[Page text]
The History of Bebop
By Gary Giddins & Scott DeVeaux (edited excerpt)
In the mid-1940s, jazz stood at a crossroads, along with the country. The war transformed the economy, speeded the pace of life, and spurred the demand for civil rights. Segregated black troops who fought to liberate foreign lands from tyranny were determined to liberate themselves from a second-class citizenship. Many young musicians, black and white, found a bond and a social message in the jazz represented by the incendiary brilliance of a new generation of musicians who had apprenticed in the big bands but developed contrary ideas of their own.
Swing jazz that had risen from its New Orleans origins to become an extroverted popular music, inseparable from mainstream American culture, turned a sharp corner with the sounds known as bebop, or bop. Jazz was suddenly an isolated music, appearing in tiny cramped nightclubs rather than brightly lit dance halls.

[Data lines]
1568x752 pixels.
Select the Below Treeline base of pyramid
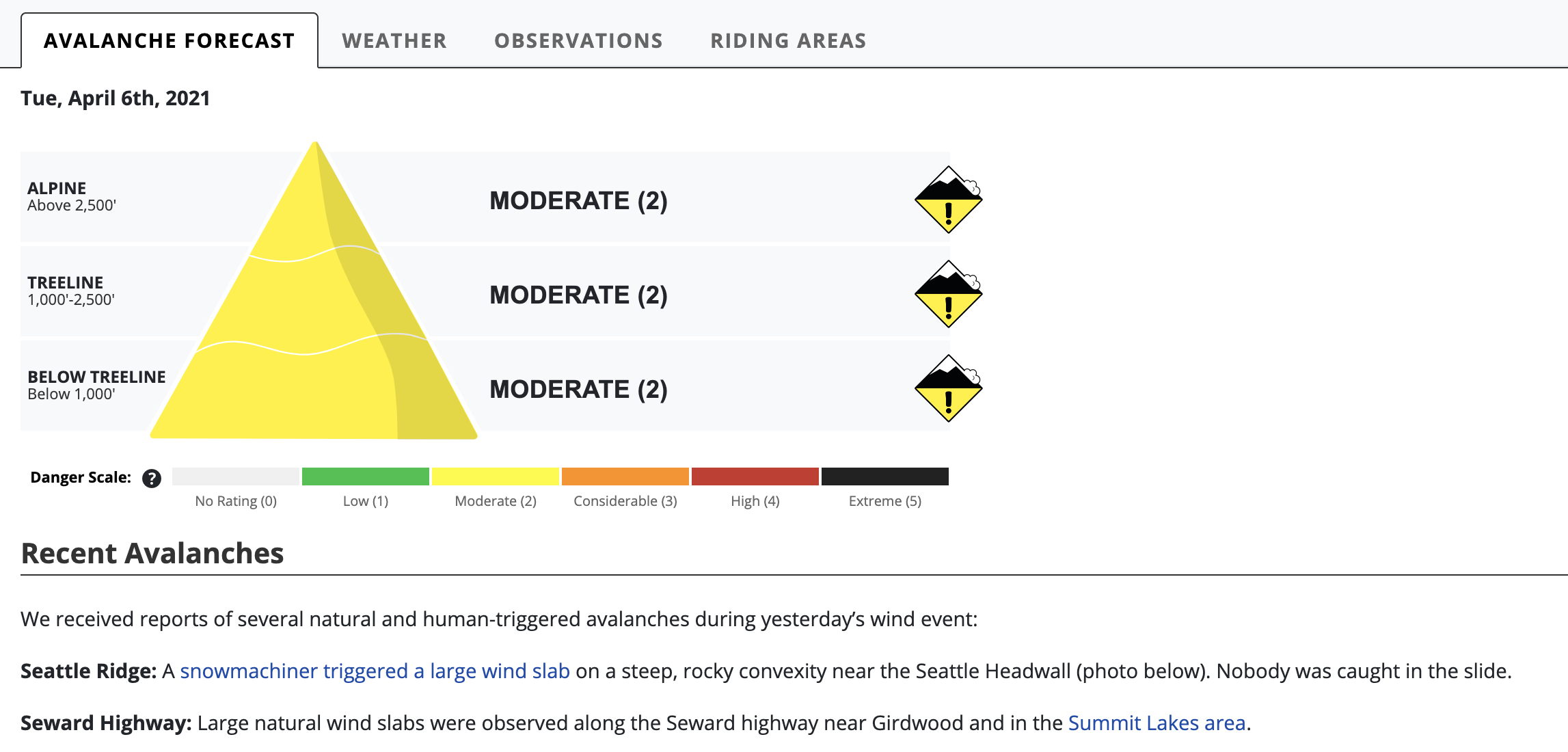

[Actions to take]
1) Sum up the bebop excerpt in two sentences.
2) According to the bebop excerpt, where did jazz appear once it became an isolated music?
3) Write what follows the last sentence of the bebop excerpt.
The material isn't needed for anything here.

[Results for each task]
1) In the mid-1940s, as the war reshaped the economy and spurred the demand for civil rights, many young musicians found a bond and a social message in the jazz of a new generation that had apprenticed in the big bands. Swing, which had become a popular music inseparable from mainstream American culture, turned a sharp corner with bebop, and jazz became an isolated music played in tiny cramped nightclubs rather than brightly lit dance halls.

2) In tiny cramped nightclubs rather than brightly lit dance halls.

3)
Its music—small-combo tunes with peculiar names such as “Salt Peanuts” and “Ornithology”—was complex, dense, and difficult to grasp. It traded in a mass audience for a jazz cult that revered musicians known by terse, elliptical names, real or bestowed: Bird (Charlie Parker), Diz (Dizzy Gillespie), Klook (Kenny Clarke), Monk (Thelonious Monk), Bud (Bud Powell), Dex (Dexter Gordon). Like swing, bebop was still a music that prized virtuosity; if anything, its standards were higher. But most people saw it as an outsider’s music, especially after it developed fault lines associated with drug abuse and racial hostility.
Jazz historians, taking a cue from musicians and fans, initially described bebop as a revolution, emphatically breaking with the past. In 1949, the incalculably influential alto saxophonist Charlie Parker insisted that bebop was a new music, something “entirely separate and apart” from the jazz that had preceded it. This view suggests the existence of powerful cultural force that pushed musicians out of conventional career paths into an unknown risk-filled style.
The Jam Sessions
Historians today, however, tend to treat bebop as an evolution from swing, placing it firmly in the center of the jazz tradition while acknowledging that its status was altered to that of self-conscious art music. The evolutionary view links bop to a particular backstage phenomenon of the Swing Era: the jam session.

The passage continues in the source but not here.